Женщины достали из сарая мешок с кормом и резиновый шланг, Наоко прикрутила его к крану и включила воду. И осторожно, чтобы никто не вылетел, зашла в клетку, чтобы смыть грязь. Рэйко чистила пол щеткой. Играли на солнце брызги, воробьи спасаясь от них, метались по клетке. Индюк задрал голову и с ненавистью вперился в меня придирчивым старческим взглядом. Попугай, не находя себе места на жерди, громко хлопал крыльями. Но стоило Рэйко по-кошачьи мяукнуть, попугай забился в угол. Отойдя от шока, он закричал:
— Спасибо… чокнутая… жопа…
— Кто-то научил ведь, — вздохнула Наоко.
— Только не я. Я таким словам не учу — сказала Рэйко и опять мяукнула. Попугай замолчал. — Этот парень как-то раз попал в лапы к кошке, и с тех пор боится их до смерти.

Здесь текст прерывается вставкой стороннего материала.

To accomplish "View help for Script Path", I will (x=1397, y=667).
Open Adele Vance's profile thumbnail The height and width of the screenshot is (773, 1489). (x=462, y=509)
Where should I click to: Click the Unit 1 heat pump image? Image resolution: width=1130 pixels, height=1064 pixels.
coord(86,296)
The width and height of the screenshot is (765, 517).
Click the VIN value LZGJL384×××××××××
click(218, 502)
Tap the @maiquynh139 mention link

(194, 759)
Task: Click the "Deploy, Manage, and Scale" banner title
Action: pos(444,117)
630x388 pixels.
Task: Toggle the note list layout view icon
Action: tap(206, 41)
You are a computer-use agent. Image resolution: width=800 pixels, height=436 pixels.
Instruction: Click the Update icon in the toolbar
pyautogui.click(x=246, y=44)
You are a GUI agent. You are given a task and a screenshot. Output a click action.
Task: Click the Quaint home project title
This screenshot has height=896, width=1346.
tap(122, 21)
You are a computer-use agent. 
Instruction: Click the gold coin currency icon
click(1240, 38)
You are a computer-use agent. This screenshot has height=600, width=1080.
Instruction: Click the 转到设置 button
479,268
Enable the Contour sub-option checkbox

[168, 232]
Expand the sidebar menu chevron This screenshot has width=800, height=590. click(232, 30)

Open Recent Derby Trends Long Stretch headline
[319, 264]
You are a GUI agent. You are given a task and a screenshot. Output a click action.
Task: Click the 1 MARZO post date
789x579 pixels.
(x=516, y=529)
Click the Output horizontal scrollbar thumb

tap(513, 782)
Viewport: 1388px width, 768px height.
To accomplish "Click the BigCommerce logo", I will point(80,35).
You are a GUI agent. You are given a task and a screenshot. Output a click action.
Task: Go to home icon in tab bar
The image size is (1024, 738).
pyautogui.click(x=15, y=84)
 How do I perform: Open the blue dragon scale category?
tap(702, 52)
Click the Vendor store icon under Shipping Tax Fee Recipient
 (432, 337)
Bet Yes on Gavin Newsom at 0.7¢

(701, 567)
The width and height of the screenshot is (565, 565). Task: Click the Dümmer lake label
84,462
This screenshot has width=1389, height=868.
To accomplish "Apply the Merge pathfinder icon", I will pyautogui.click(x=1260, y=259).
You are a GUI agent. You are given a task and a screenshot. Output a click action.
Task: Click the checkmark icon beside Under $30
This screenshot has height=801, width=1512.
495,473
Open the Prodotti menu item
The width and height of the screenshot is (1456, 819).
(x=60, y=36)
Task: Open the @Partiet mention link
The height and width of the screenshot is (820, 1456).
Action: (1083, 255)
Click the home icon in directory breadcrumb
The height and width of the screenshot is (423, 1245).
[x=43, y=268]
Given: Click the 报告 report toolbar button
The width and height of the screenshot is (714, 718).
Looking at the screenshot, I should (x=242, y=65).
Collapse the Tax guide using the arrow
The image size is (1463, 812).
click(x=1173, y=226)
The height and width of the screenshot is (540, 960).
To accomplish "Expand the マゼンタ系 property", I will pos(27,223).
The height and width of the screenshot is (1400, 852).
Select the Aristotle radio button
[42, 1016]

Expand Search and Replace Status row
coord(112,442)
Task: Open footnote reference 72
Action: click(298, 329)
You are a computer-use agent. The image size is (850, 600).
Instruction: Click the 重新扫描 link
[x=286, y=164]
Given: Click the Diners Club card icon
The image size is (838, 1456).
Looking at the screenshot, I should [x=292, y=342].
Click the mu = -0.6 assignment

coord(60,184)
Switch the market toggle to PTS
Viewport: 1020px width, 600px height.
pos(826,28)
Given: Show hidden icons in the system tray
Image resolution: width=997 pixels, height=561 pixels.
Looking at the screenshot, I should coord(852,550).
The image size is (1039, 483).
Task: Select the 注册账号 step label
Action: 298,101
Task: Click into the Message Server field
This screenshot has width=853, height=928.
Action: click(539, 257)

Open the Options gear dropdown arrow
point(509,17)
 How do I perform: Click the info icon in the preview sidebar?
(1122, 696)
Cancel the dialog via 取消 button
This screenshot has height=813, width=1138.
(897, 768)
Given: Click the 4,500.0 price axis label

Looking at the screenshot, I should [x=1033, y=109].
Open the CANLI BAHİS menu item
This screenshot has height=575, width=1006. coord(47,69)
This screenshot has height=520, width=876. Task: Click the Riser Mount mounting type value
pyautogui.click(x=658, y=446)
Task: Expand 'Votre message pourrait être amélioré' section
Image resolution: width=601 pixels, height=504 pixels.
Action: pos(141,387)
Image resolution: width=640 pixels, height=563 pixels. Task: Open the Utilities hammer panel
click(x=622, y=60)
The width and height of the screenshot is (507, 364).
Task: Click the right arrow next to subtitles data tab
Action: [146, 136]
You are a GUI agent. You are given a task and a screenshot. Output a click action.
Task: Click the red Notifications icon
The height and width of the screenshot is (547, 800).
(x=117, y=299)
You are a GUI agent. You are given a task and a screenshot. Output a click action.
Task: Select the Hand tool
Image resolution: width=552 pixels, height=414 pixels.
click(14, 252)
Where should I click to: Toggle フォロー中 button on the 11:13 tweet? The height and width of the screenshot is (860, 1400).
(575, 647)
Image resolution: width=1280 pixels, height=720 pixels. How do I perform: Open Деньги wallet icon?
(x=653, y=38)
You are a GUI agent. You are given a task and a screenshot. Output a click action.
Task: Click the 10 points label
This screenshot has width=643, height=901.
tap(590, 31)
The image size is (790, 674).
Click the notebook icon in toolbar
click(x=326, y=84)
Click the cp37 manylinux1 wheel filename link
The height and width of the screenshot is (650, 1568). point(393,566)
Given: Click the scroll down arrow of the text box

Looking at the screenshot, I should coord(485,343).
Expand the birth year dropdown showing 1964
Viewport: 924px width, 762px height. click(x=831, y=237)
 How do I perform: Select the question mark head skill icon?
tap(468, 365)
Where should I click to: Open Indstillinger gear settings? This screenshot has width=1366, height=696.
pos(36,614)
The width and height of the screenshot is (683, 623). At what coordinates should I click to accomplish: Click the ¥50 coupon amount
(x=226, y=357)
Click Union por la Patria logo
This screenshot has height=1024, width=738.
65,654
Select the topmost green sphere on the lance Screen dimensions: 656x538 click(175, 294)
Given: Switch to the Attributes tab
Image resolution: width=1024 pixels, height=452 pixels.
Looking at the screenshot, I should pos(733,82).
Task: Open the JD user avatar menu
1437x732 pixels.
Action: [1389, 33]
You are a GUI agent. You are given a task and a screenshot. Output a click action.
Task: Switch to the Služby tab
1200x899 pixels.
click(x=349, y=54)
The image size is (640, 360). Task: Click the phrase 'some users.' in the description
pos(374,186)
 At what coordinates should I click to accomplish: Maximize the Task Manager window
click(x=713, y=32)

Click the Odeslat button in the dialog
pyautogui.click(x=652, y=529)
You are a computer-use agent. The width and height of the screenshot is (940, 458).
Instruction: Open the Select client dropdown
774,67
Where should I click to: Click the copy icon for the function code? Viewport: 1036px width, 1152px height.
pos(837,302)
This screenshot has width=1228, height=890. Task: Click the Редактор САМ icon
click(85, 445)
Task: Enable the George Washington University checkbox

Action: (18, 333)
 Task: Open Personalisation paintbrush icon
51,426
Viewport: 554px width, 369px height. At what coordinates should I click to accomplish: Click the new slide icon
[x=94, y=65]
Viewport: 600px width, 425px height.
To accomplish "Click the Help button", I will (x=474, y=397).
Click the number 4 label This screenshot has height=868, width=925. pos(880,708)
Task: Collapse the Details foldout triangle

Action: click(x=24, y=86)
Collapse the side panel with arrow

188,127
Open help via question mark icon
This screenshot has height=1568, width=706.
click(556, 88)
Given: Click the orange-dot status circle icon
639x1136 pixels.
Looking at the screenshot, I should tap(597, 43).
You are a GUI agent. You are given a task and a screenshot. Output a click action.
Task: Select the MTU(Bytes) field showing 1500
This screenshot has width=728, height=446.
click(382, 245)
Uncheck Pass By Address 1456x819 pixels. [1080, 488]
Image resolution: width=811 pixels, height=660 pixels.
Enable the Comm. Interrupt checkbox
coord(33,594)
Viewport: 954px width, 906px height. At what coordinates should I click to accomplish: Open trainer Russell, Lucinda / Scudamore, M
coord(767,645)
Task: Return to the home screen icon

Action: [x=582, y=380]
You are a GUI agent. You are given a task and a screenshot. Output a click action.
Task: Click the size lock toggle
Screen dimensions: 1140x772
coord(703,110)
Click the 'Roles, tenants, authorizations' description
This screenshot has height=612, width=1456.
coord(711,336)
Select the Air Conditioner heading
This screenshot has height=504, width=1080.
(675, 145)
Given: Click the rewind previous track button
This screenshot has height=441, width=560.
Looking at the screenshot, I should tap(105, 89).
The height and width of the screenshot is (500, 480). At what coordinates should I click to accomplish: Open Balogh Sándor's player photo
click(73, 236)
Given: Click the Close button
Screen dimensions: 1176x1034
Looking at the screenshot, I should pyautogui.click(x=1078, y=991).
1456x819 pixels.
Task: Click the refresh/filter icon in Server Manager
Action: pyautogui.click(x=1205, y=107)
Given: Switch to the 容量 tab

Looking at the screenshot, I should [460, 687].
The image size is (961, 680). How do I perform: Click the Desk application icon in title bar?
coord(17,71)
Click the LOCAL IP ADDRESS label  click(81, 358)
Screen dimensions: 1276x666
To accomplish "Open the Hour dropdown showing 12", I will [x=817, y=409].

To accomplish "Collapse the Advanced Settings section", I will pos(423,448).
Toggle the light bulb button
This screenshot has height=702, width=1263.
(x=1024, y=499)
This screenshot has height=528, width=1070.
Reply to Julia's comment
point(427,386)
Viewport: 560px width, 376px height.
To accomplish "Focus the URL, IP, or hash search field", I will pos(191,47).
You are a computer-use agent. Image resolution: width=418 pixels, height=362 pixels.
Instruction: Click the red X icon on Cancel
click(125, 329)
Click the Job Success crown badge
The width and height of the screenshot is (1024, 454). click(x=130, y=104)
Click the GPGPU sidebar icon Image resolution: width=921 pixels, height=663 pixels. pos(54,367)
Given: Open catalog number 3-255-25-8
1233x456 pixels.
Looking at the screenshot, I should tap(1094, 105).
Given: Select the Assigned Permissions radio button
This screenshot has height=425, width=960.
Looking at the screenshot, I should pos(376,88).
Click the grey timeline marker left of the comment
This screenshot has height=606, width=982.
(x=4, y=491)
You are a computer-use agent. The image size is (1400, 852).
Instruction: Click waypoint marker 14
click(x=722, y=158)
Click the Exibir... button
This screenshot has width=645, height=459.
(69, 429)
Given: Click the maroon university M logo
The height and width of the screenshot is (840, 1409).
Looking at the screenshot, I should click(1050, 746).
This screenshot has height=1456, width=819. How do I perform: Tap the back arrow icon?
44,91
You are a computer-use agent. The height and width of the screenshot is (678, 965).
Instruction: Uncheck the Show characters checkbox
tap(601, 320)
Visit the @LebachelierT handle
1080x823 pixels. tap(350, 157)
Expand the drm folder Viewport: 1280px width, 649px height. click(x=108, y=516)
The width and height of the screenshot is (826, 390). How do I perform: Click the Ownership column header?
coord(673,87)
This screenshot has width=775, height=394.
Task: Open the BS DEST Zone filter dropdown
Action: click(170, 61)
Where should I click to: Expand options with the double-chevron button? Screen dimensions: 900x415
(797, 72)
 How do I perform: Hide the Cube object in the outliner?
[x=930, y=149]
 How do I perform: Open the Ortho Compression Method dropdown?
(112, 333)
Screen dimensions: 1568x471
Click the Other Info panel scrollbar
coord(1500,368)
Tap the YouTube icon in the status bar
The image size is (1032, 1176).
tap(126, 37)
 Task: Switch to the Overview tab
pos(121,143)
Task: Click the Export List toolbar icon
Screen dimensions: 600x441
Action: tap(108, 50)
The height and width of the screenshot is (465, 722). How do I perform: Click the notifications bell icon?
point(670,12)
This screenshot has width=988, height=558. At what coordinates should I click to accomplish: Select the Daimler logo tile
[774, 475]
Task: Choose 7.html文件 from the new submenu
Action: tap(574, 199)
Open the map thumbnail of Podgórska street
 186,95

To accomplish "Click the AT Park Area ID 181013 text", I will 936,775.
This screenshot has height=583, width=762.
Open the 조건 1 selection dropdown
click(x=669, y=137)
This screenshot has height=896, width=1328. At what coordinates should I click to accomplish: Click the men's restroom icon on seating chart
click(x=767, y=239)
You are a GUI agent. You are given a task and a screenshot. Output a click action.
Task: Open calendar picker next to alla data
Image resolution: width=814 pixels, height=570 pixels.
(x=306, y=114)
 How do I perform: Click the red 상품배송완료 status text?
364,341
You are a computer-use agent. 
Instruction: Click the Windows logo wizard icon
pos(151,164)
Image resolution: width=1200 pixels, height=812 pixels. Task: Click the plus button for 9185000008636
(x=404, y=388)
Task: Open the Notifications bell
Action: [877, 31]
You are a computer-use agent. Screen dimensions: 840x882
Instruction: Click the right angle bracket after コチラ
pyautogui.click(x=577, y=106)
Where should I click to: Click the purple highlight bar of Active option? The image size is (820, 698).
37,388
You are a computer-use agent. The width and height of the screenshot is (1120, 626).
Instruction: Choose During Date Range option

Закончив уборку, женщины сложили инструменты и наполнили кормушки. Шлепая по лужицам воды на полу, пришел индюк и сразу сунул в кормушку голову. Наоко похлопала его по заду, но тот, не обращая ни малейшего внимания, жадно клевал корм.
— И так каждое утро?
— Да. Как правило, этим занимаются новенькие женщины. Потому что это просто. Хочешь посмотреть кроликов?